Set task - Starting with the line that contains "Image resolution: width=385" and going through the end of the items, change "pixels" to "px" and copy those lines out with nothing else altered. Leave the pictures out of your answer.

Screenshot and document pointing items:
|---|

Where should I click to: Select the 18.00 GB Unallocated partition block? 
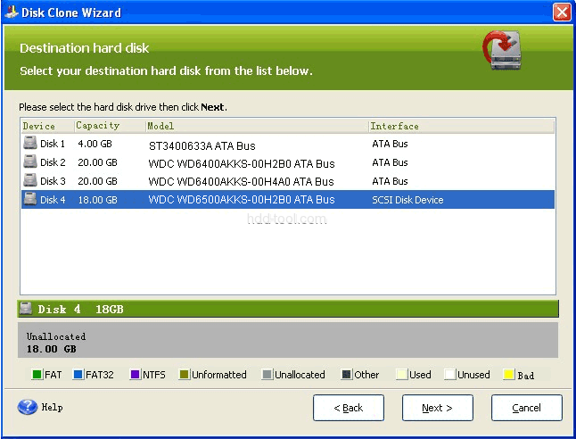pyautogui.click(x=287, y=342)
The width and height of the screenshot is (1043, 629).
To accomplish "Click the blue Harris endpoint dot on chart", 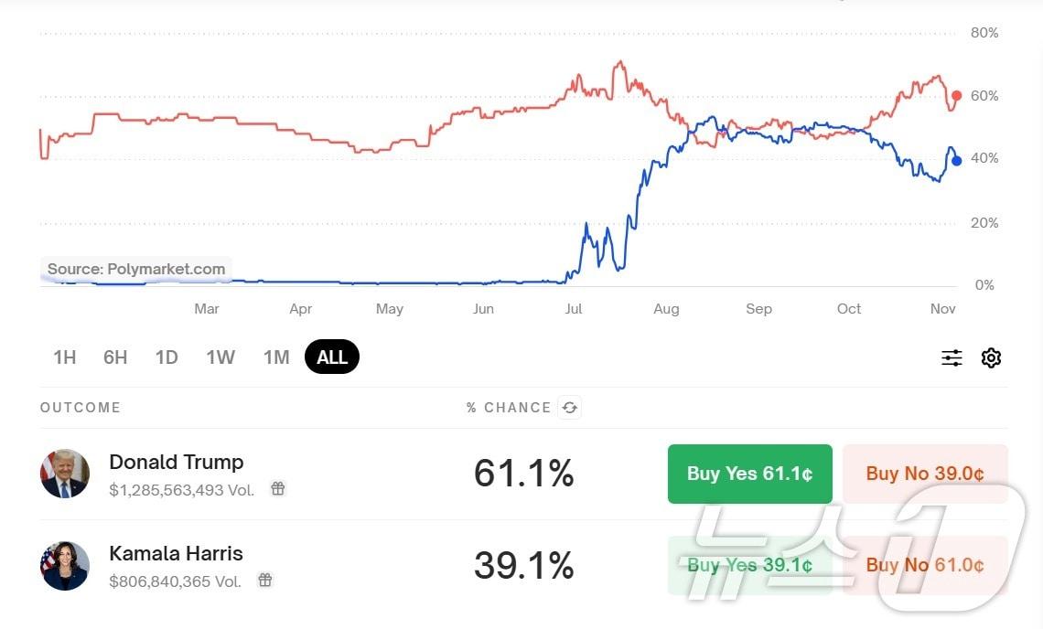I will pyautogui.click(x=957, y=161).
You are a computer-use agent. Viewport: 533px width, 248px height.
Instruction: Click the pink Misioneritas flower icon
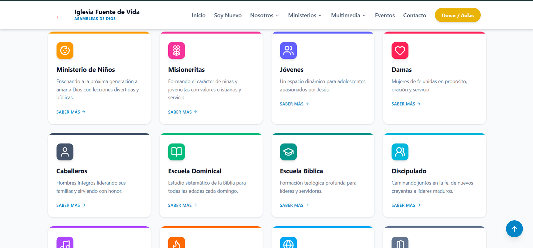pyautogui.click(x=177, y=50)
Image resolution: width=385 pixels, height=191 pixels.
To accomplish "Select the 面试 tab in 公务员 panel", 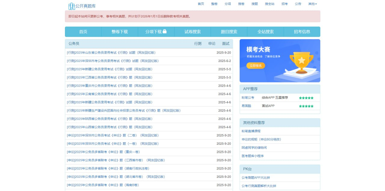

|---|

Finished task -
Image resolution: width=385 px, height=191 px.
To accomplish "Select the 面试 tab in 公务员 panel", 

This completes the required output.